Erich Zeisl was born in 1905, the son of Jewish coffee house owners in Vienna. At an early age he would improvise at the piano and composed his first songs. At the age of 15 he entered the Academy of Music in Vienna to study with Richard Stöhr. He continued studying with Stöhr on a private basis, subsequent teachers being Joseph Marx and Hugo Kauder. Through the 1920s Zeisl emerged as a prominent representative of Viennese moderate modernist composers. His impressive list of compositions (lieder, chamber music, choral and orchestral works, masses, an early opera and a jazz-inspired ballet Pierrot in der Flasche (‘Pierrot in the Flask’)) allowed fellow composer and music critic Paul A. Pisk to describe him in 1934 as “[one] of the strongest personalities among composers under the age of 30 in Vienna.”¹
The Anschluss in March 1938 shattered his career. The first performance of his Singspiel Leonce und Lena under Kurt Herbert Adler planned for April/May 1938 was struck from the programme. The name “Erich Zeisl” disappeared from other planned programmes, appearing instead among the lists of banned artists. After the “Reichspogromnacht”, the infamous Night of Broken Glass in November 1938 an affidavit by a New Yorker with the same name enabled some members of the Zeisl family to flee from Austria. First port of call in their odyssey was Paris, though the ultimate destination had to be Los Angeles, where the furniture from their apartment in Vienna was stored in containers, their last available money having been used to transport it to a place as far from Vienna as possible. Before the outbreak of World War II the Zeisls had left Europe, arriving in New York in September 1939.

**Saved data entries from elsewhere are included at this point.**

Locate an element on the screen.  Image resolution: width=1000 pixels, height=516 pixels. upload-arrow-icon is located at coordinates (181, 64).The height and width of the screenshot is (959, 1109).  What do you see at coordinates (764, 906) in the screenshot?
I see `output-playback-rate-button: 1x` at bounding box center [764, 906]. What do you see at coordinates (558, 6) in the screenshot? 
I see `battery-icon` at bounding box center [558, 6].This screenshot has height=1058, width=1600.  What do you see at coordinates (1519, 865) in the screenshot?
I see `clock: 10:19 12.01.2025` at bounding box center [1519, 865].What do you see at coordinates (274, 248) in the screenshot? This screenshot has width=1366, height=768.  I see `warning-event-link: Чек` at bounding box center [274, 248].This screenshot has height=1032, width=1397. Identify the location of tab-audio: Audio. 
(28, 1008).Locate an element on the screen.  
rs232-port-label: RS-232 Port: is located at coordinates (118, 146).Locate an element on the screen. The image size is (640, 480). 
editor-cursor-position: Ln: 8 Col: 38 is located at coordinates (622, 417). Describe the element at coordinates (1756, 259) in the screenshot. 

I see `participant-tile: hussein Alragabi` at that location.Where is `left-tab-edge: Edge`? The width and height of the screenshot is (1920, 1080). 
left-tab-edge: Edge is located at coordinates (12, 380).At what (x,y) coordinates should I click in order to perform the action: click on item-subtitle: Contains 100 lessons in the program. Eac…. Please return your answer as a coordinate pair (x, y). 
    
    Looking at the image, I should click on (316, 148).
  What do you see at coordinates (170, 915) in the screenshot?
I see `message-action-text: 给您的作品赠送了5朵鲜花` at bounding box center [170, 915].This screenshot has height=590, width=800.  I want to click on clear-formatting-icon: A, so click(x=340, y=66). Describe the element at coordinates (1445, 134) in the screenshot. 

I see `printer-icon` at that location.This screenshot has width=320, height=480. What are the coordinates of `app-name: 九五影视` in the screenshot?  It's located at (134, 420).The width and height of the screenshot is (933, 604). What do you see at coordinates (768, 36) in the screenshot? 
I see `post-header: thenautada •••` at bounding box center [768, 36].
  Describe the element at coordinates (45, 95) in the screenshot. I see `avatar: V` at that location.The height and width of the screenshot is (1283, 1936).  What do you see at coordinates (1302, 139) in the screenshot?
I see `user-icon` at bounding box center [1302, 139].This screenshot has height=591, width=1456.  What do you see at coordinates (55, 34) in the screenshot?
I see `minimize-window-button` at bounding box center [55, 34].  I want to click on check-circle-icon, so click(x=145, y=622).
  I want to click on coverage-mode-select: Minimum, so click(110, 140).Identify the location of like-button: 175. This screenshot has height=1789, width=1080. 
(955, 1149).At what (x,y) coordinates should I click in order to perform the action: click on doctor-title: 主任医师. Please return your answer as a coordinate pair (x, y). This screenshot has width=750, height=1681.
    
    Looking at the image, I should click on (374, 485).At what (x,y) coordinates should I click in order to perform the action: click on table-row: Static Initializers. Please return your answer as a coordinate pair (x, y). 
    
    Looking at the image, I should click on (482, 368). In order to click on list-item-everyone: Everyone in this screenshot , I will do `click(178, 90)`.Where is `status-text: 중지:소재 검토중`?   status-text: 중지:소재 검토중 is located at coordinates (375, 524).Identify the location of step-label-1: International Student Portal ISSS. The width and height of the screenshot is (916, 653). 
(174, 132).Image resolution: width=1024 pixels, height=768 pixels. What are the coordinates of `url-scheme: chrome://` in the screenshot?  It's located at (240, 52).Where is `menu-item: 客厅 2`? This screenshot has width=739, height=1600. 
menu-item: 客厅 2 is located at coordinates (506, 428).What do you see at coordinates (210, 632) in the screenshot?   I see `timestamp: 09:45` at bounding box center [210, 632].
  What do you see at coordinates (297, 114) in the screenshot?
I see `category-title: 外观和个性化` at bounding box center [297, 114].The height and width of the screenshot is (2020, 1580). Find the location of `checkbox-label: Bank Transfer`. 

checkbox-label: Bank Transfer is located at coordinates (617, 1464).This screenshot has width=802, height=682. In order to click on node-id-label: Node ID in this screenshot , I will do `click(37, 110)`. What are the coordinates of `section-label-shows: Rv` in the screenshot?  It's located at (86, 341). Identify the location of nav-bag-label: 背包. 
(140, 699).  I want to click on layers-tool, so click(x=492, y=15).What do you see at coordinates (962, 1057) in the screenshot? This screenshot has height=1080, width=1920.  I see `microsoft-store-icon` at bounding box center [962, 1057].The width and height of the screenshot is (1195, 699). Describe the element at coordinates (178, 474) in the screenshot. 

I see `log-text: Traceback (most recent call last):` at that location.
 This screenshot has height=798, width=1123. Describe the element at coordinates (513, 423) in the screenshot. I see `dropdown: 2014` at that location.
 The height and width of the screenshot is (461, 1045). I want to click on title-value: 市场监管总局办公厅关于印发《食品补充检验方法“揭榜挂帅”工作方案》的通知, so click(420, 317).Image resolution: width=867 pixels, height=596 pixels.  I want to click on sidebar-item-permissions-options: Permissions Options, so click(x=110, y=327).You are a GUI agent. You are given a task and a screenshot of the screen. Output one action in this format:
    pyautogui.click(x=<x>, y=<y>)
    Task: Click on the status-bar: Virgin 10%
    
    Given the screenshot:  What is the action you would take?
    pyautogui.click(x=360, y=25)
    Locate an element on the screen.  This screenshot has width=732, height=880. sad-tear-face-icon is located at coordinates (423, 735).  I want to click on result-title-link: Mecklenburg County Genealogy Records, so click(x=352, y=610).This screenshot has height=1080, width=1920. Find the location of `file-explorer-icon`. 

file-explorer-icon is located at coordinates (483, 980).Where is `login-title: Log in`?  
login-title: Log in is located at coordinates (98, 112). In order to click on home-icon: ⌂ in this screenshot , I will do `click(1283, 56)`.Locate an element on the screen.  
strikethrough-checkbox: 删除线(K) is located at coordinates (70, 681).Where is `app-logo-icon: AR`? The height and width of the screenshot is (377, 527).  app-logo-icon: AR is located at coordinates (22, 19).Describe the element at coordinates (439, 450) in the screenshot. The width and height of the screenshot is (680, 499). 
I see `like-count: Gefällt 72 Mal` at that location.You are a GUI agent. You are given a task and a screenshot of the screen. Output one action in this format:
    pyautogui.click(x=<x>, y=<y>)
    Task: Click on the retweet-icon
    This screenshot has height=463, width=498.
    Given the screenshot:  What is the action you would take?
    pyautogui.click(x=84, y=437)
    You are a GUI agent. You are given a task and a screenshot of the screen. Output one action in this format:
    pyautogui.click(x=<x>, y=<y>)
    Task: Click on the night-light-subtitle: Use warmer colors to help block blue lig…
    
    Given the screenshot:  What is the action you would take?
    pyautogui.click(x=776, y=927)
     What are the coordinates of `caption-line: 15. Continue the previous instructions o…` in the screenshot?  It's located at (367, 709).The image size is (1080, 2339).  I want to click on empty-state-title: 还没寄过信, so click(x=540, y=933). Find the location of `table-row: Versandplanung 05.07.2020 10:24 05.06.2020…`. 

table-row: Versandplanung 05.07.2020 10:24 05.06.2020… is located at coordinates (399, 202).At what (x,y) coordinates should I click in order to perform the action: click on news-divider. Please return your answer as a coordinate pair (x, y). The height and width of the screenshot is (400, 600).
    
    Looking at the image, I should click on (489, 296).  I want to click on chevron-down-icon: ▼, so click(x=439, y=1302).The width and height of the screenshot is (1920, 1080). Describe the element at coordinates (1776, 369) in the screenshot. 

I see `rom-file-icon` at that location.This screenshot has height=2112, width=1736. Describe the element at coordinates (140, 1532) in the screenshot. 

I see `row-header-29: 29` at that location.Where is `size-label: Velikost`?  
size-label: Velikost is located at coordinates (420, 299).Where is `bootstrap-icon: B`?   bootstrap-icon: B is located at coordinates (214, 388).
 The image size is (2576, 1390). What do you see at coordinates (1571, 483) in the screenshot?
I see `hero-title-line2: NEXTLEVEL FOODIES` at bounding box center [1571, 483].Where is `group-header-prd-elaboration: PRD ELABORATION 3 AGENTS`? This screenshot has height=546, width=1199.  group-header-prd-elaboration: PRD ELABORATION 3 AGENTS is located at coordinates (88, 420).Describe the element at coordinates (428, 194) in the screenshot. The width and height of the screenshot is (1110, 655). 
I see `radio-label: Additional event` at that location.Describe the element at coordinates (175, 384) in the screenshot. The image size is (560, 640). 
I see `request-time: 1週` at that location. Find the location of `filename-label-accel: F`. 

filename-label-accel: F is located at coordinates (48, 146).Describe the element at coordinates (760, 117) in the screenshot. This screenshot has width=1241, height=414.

Like many exiled musicians “Eric”, as he had now anglicised his name, had hoped to establish himself in Hollywood. With the support of his friends Hans Kafka and Hanns Eisler he accepted an offer from Metro-Goldwyn-Mayer (MGM). After a mere 18 months the film company cancelled his contract. Zeisl experienced the downsides of a glamorous world dominated by hardheaded financial considerations, producing music of no artistic value. He wittily described Hollywood as “Schein Heiligenstadt”, an intricate pun on the German word for ‘hypocritical’ (scheinheilig) with Heiligenstadt, an outer suburb of Vienna. All his hopes in the ‘dream factory’ remained unfulfilled. In fact his disillusionment with Hollywood brought about a compositional crisis. By turning to “Jewish” music Zeisl finally found new spheres of expression. In 1944/45 he composed his Requiem Ebraico, in contrast to earlier compositions a deeply religious work, dedicated to his father who was murdered in Treblinka and to all the victims of the holocaust. Today this Requiem is looked upon as one of the first musical responses to the tragic events in Europe. Erich Zeisl died in 1959 of a heart attack after giving a lecture at the Los Angeles City College. In 1946 he wrote to Hilde Spiel that Vienna would have to be “radically denazified” before he would bring himself to go back again,² but his unexpected premature death prevented any return to his home city.
Karin Wagner
¹ Pisk, Paul A.: Erich Zeisel [sic!]. In: Radio Wien. 31st January 1934.
² Erich Zeisl to Hilde Spiel, undated. Cf Wagner, Karin (Ed.): … es grüsst Dich Erichisrael. Briefe von und an Eric Zeisl, Hilde Spiel, Richard Stöhr, Ernst Toch, Hans Kafka u. a., Wien 2008, p. 232.